## Stated problem
List every line of the material below that contains the string "should", copying each line in full. Treat the match as case-sensitive.

## Records for the task
* * * * * * * * *
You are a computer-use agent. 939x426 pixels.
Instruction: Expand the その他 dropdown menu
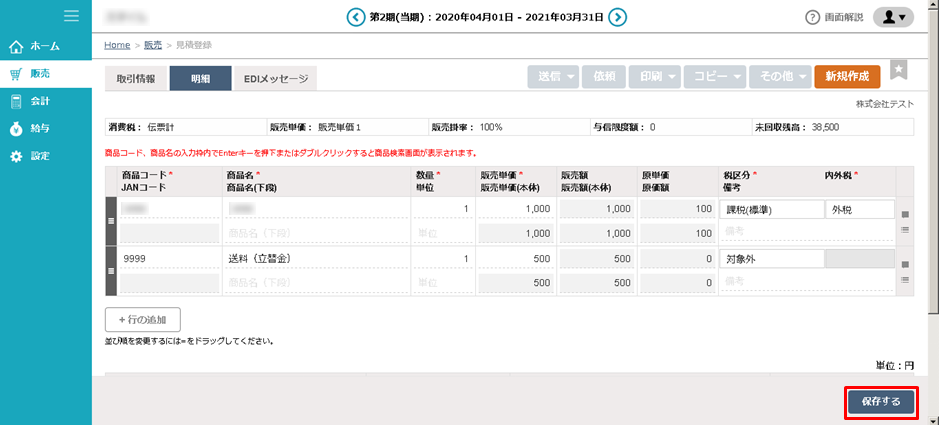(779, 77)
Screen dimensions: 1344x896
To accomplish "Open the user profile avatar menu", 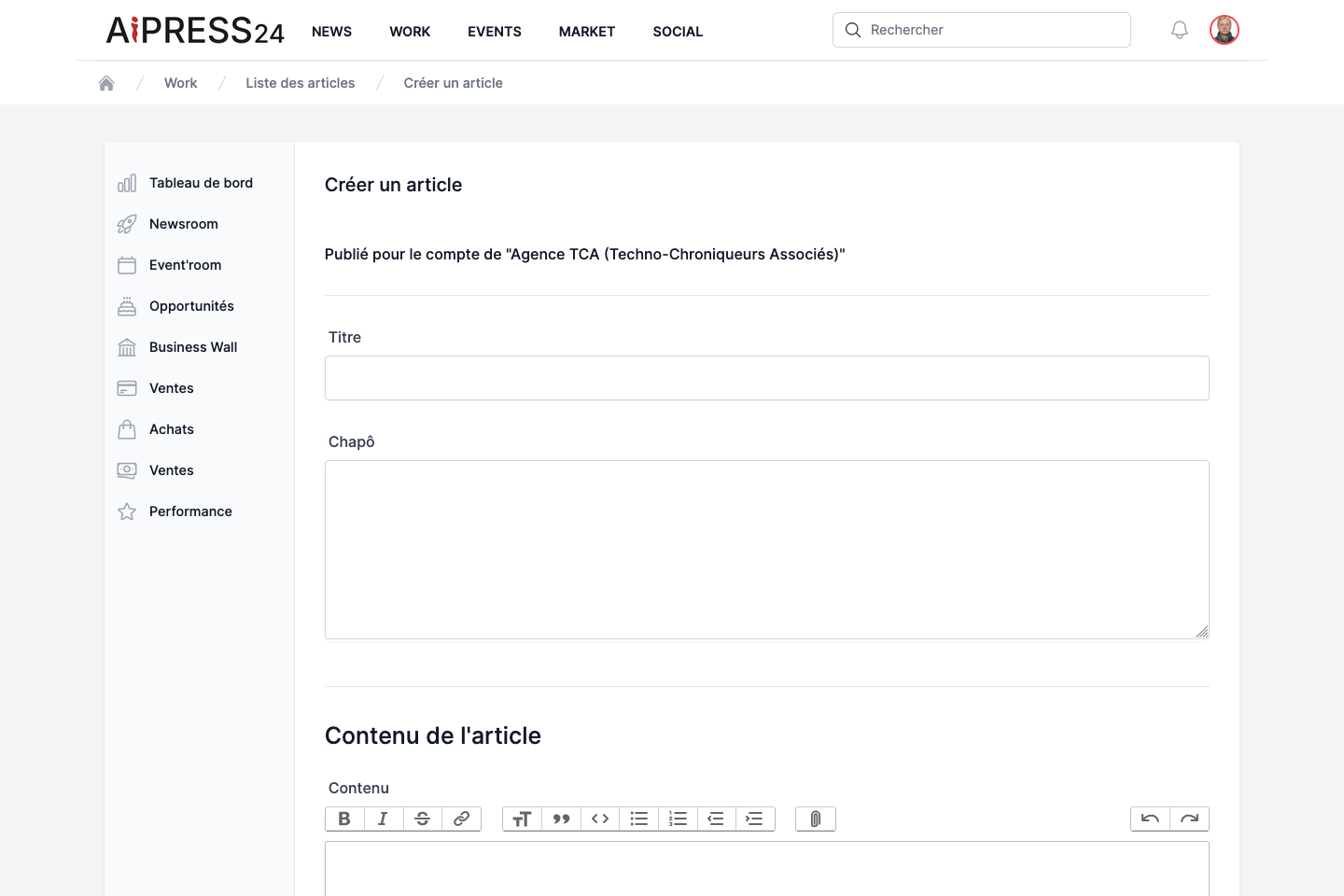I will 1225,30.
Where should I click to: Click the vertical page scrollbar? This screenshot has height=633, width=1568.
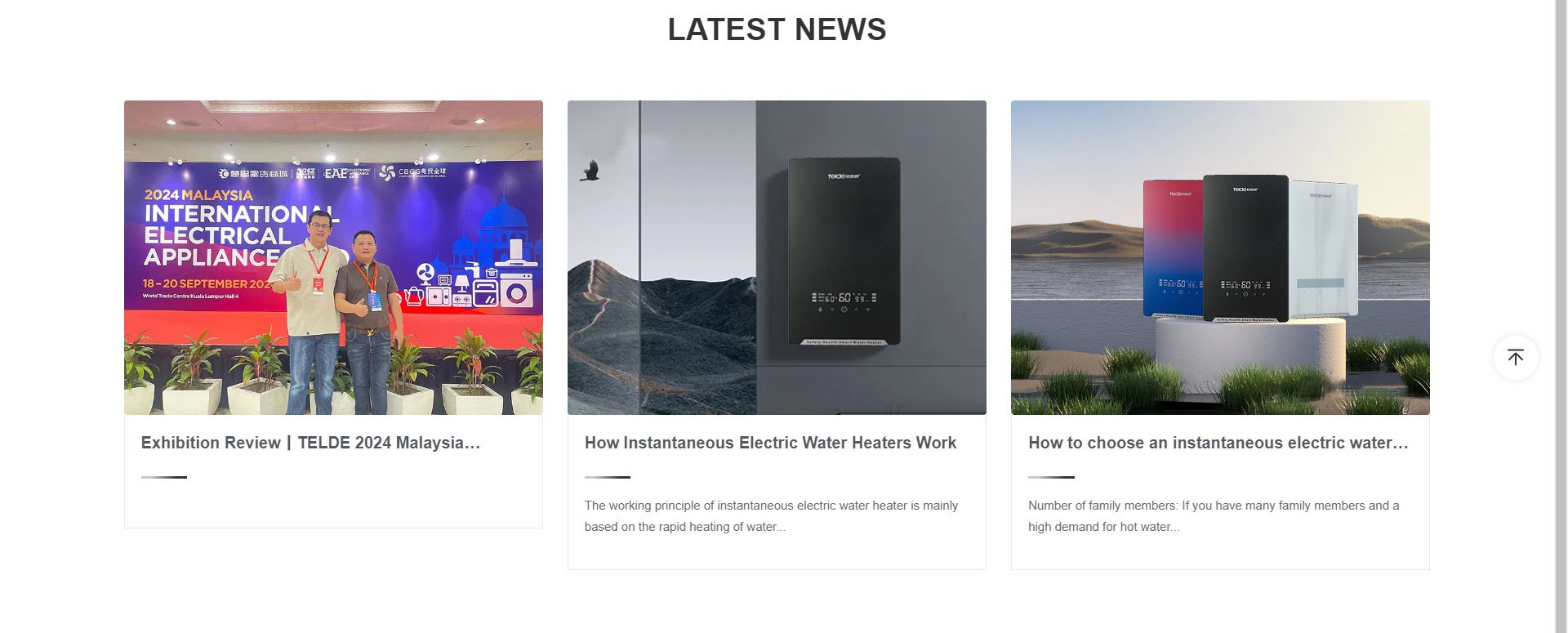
* * * * * * * * *
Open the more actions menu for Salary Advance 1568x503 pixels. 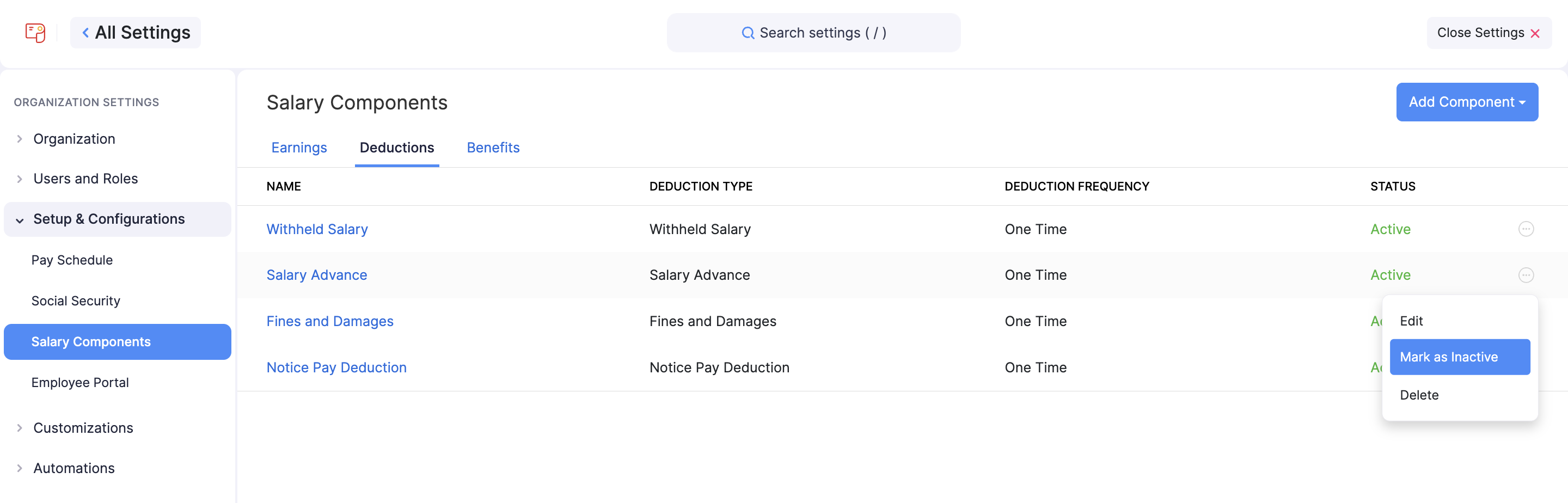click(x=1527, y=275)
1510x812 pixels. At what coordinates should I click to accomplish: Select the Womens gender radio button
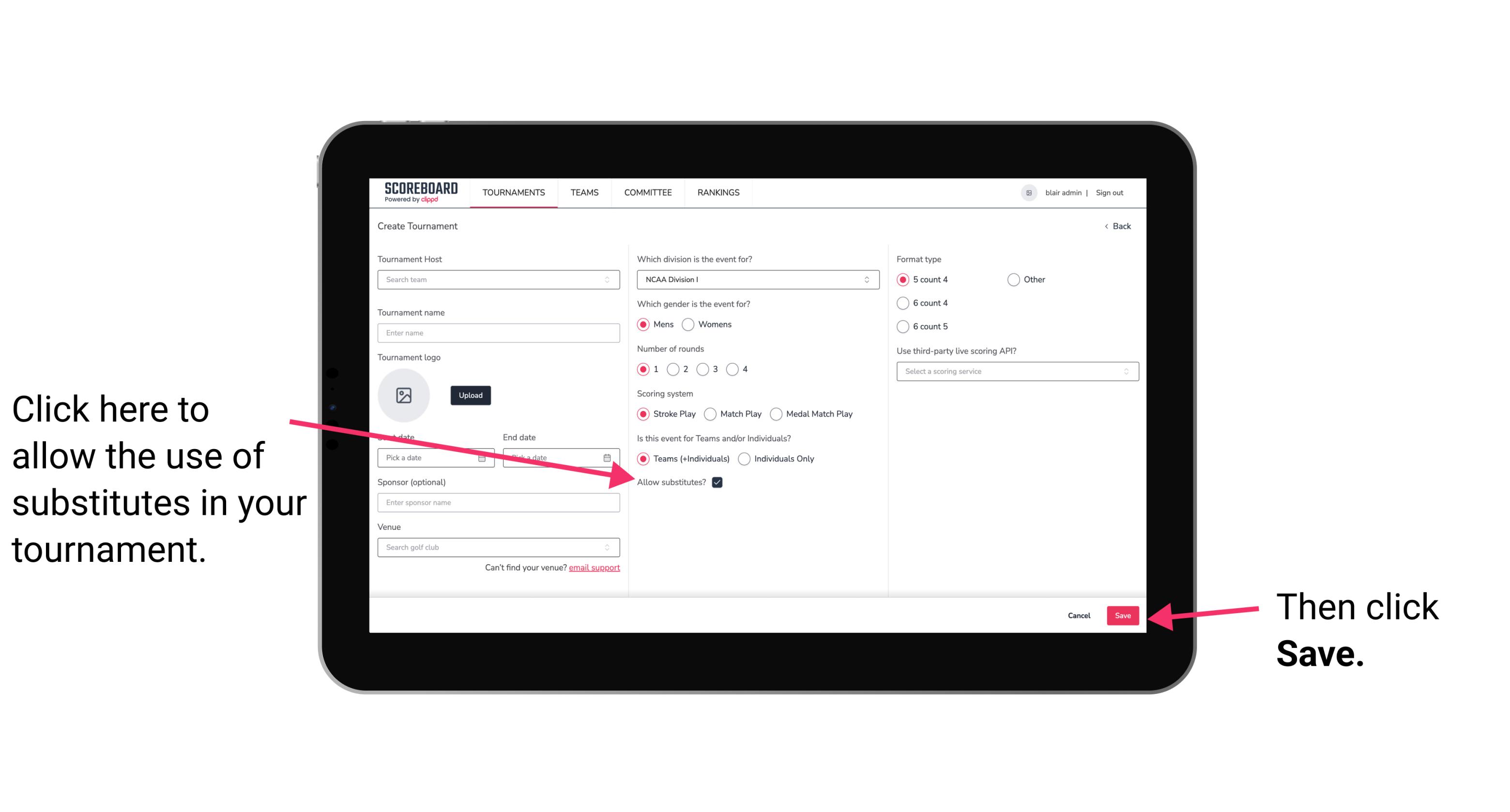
* * * * * * * * *
## Reply
Where should I click to: Click the vertical page scrollbar? This screenshot has height=633, width=1568.
1510x812 pixels. At what coordinates should I click to accomplish: Select the Womens gender radio button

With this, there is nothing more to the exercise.